— DOCUMENT PASSAGE —
▼▼▼
Tesla Snubs Customers for A Couple Million Dollars on Delayed Roadsters


Tesla Motors had a tough call to make this week: Anger customers with a price hike on pre-ordered Roadsters that were supposed to be “locked in,” or risk lower profit margins that might scare off future investors. The Silicon Valley luxury electric automaker opted for the former, notifying the 400 people who have deposited $50,000 apiece for undelivered 2008 Roadsters that they will have to pay extra for previously standard options — things like a metallic paint job or a navigation system.

Tesla spokesperson Rachel Konrad explained that the company faces increasing pressure to beef up its profit margins. “The margins are really important on this car for the next group of investors,” she told Wired, “whether it’s public shareholders in an IPO, the federal government looking at federal loan candidates or the next group of venture capitalists.”
▲▲▲
— DATA EXTRACT —
▼▼▼
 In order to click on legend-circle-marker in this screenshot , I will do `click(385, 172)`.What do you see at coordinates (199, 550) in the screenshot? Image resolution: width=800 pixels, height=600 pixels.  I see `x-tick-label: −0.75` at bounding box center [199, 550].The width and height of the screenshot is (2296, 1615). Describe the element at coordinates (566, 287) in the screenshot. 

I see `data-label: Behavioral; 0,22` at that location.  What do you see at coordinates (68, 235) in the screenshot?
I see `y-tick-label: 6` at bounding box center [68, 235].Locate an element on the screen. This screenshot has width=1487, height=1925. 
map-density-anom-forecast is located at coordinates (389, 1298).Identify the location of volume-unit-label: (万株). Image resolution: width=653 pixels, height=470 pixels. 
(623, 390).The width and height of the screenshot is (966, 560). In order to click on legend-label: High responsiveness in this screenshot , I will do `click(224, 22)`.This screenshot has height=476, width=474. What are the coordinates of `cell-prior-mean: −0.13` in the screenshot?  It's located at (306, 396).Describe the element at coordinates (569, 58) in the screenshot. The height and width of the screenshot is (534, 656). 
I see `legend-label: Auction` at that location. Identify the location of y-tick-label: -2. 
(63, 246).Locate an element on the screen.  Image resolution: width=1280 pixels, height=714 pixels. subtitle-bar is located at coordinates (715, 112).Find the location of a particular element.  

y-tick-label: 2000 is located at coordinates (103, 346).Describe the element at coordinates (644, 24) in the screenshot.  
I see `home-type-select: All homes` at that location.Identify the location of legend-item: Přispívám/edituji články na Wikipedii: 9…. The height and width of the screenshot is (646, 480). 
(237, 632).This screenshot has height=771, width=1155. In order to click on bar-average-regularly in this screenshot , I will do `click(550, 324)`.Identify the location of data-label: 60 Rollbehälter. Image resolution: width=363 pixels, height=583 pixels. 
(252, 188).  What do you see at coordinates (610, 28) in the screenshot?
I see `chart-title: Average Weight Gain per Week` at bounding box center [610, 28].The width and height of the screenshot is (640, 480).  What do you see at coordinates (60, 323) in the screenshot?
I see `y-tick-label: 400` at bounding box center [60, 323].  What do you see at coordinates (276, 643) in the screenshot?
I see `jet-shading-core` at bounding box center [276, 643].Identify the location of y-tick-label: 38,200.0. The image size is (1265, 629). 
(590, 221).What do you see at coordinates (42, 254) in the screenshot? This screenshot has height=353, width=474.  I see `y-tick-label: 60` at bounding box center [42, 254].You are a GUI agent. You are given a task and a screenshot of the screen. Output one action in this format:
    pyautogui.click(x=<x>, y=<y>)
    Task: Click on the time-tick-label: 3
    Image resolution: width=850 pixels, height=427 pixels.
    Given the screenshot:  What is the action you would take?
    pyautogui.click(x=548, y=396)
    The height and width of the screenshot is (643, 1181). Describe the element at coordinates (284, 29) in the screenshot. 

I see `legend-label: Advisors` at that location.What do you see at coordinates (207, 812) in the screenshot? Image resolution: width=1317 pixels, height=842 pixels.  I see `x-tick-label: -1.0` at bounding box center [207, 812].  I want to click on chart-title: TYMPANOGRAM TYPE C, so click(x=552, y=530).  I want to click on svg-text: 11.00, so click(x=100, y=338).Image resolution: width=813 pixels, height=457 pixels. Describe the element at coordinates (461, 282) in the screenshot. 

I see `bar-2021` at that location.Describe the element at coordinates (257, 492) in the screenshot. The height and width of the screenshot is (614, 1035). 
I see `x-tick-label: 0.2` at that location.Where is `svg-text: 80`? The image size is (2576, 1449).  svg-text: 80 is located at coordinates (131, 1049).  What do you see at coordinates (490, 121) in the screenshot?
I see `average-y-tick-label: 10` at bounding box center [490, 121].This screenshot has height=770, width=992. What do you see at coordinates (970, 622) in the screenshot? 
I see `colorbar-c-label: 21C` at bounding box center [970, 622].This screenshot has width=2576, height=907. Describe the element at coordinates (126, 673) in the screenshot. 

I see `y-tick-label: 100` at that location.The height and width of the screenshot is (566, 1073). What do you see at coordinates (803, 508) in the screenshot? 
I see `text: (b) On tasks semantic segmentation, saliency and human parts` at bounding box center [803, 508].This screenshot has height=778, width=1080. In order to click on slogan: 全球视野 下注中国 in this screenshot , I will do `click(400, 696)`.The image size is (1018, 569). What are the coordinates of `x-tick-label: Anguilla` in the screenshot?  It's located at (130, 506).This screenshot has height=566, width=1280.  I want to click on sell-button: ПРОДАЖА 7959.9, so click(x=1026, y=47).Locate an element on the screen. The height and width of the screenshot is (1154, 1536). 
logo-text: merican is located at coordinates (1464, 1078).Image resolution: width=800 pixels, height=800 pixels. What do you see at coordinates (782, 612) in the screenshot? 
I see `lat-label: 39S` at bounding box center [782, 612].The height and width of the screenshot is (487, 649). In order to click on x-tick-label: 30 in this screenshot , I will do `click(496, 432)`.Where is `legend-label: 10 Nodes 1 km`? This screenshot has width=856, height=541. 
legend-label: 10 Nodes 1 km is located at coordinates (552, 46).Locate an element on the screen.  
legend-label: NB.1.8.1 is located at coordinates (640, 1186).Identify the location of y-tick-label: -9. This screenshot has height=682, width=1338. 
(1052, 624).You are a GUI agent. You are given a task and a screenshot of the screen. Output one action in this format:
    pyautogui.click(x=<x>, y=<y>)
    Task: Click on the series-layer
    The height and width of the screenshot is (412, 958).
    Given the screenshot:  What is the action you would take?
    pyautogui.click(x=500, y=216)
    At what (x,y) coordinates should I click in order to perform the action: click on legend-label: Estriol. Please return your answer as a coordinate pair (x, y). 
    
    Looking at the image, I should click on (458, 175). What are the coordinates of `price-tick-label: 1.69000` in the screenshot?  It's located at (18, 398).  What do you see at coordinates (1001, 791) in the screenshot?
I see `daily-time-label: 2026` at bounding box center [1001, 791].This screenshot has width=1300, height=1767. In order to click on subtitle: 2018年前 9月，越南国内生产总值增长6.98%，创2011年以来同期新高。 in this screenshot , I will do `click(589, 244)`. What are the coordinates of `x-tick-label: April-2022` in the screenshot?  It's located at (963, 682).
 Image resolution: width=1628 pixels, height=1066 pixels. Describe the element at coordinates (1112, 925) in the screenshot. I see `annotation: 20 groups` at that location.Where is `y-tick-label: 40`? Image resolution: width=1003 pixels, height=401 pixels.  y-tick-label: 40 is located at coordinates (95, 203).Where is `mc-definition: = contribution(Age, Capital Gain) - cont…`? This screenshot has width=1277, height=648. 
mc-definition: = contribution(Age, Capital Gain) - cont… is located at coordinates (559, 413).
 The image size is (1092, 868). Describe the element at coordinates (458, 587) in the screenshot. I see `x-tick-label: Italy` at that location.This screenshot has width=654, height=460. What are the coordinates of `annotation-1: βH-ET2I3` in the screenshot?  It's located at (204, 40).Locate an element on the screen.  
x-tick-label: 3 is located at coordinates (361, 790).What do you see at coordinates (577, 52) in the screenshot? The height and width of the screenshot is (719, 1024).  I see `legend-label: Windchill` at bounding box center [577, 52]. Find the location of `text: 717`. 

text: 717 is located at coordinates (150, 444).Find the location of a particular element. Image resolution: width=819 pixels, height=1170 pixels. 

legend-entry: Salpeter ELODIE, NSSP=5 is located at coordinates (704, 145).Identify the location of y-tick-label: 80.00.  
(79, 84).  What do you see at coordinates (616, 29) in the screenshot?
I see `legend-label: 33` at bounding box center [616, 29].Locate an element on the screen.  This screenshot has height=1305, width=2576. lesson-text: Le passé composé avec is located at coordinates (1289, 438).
▲▲▲
— REQUIRED WORK —
1 - Reproduce the Tesla Roadster article from "Tesla Motors had" to "a navigation system.", swapping "Roadsters" for "sports cars".
2 - According to the Tesla Roadster article, how much did each of the 400 customers deposit?
3 - Pick up the Tesla Roadster article after its last sentence and keep writing.

— RESPONSES TO THE EXERCISE —
1 -
Tesla Motors had a tough call to make this week: Anger customers with a price hike on pre-ordered sports cars that were supposed to be “locked in,” or risk lower profit margins that might scare off future investors. The Silicon Valley luxury electric automaker opted for the former, notifying the 400 people who have deposited $50,000 apiece for undelivered 2008 sports cars that they will have to pay extra for previously standard options — things like a metallic paint job or a navigation system.

2 - $50,000

3 -
Really important. Absolutely. So, will this big bold move give Tesla the boost it needs to get through the credit crunch and on with mass-market production? Probably not. From the numbers posted by Roadster owners (and would-be owners), it looks like the price hikes will bring in only a few million dollars for a company that claims to need $200 million in loans to produce a long-promised sedan priced for the mass market — the supposed key to Tesla’s profitability. If the 400 affected customers fork over at least $6,700 to get all of the previously standard options (not at all guaranteed, since they can skip the special features), it will bring in only about $2.7 million in additional revenue. Not exactly a needle-mover. Would that give you the confidence to invest?



uh hmm… ha ha… sigh


Today’s lesson: History Repeats Itself.
-It’s ironic that Nikola Tesla’s own misleadings with business and entrepreneurial tact would reflect so kindly upon a company bearing his name half a century later.

Don’t Quit Your Day Job
-Elon Musk should stick to his physics degree and just keeping shooting things into space, because as everyone knows “what goes up, must come down,” and this (ASS)tronomical failure in his part as a businessman displays the realities of why not all of us are fit to lead and how easy it is to destroy the hope of so many (cue Martin’s return a-la Steve Jobs post-firing).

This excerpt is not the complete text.